WHAT THE EXERCISE ASKS: Please work out how many lines in the records below include the word "menuitem", and reply with that number only.

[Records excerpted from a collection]
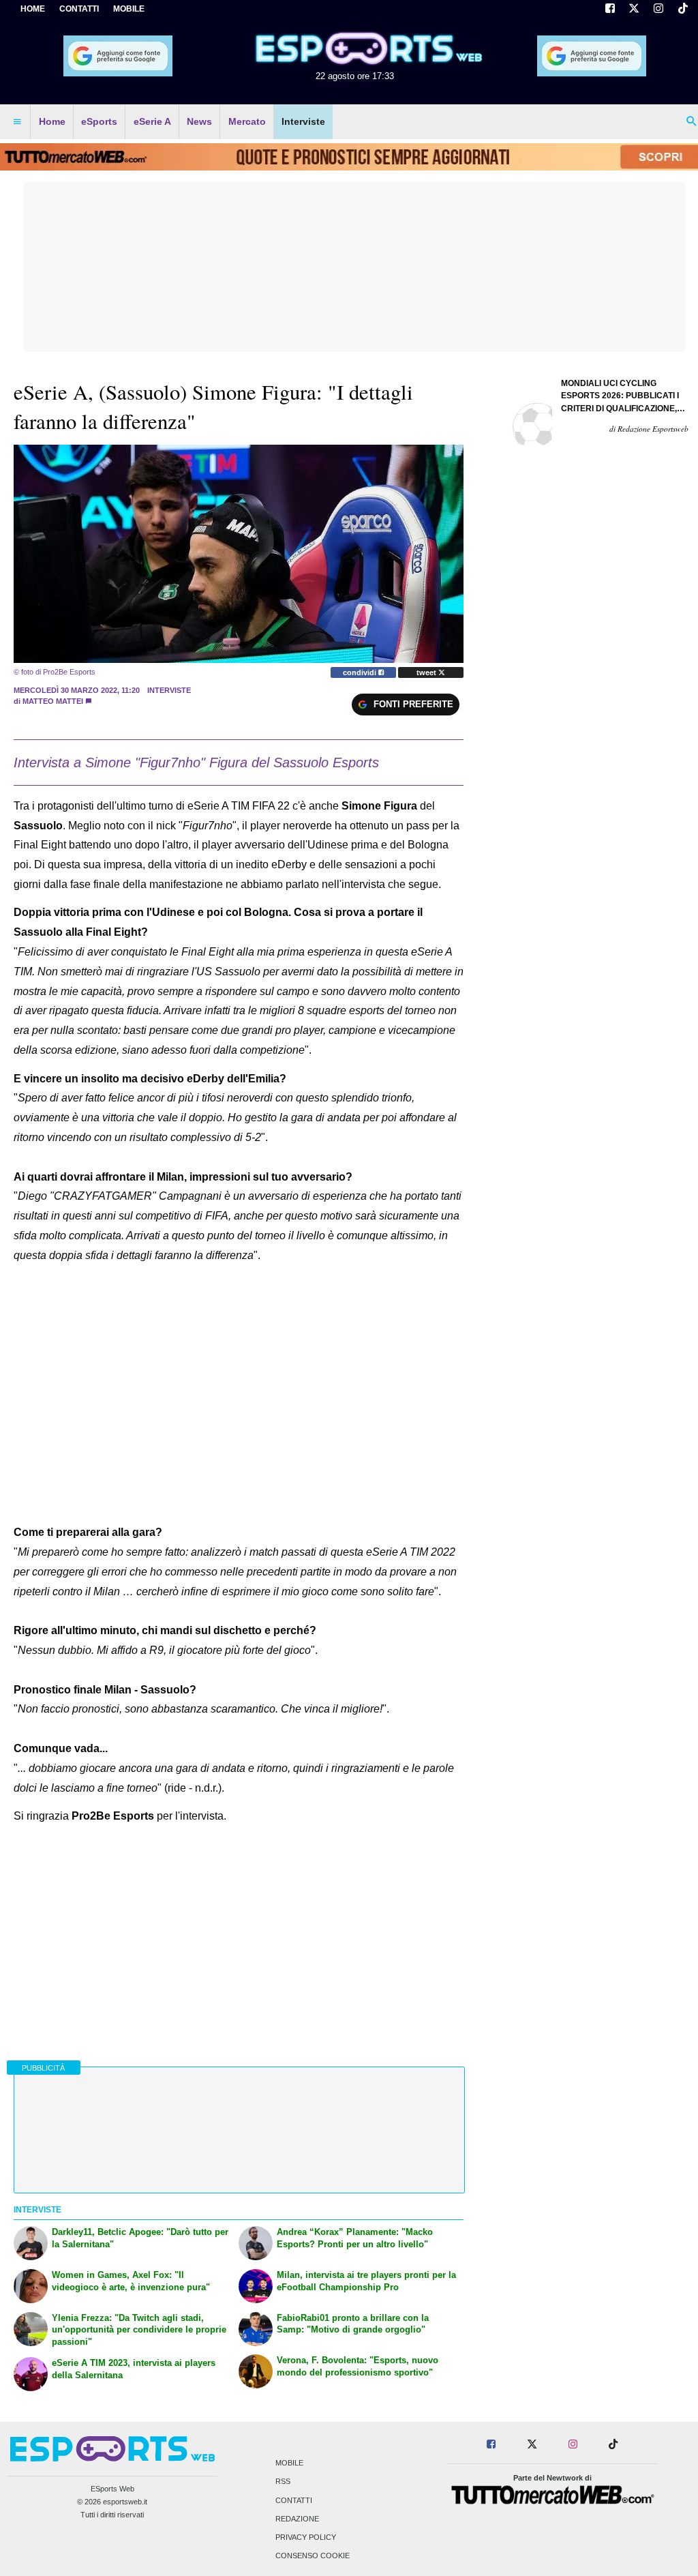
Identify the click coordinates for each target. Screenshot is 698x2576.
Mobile (289, 2463)
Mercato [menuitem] (247, 121)
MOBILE (129, 9)
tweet (427, 672)
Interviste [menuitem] (303, 121)
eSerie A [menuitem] (152, 121)
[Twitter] (634, 9)
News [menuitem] (199, 121)
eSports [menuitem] (99, 121)
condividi (360, 672)
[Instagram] (658, 9)
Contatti (293, 2500)
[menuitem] (17, 122)
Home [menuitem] (52, 121)
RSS (282, 2482)
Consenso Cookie (312, 2556)
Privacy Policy (305, 2538)
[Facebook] (610, 9)
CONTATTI (79, 9)
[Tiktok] (683, 9)
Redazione (297, 2519)
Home (32, 9)
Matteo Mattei (52, 701)
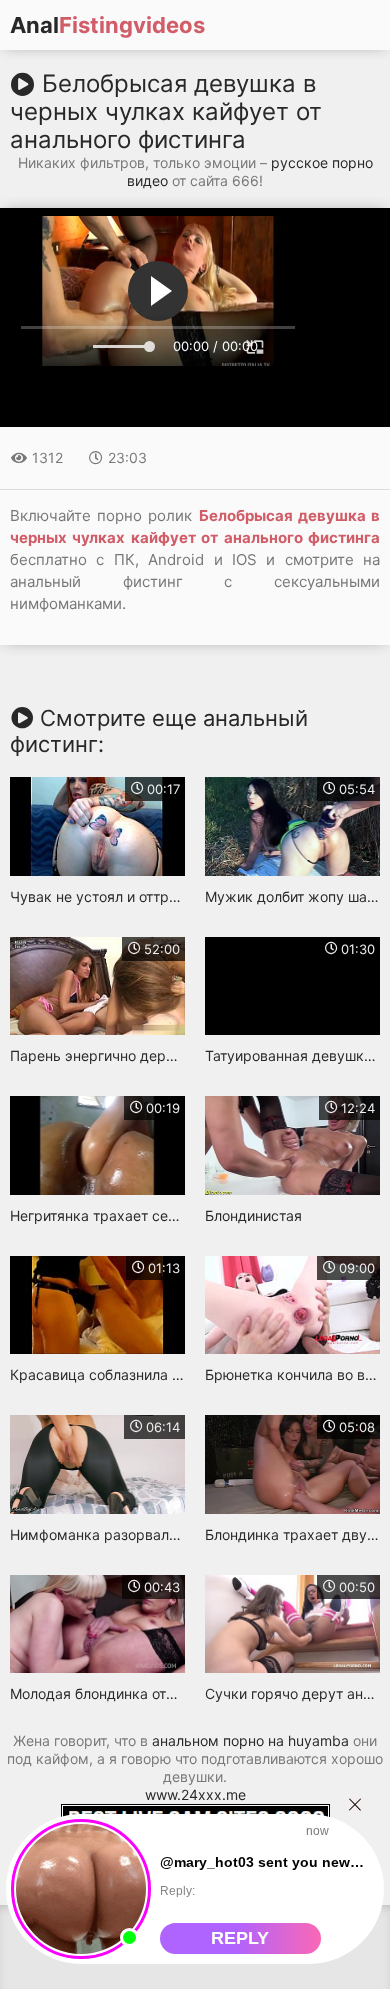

TASK SOLUTION: 7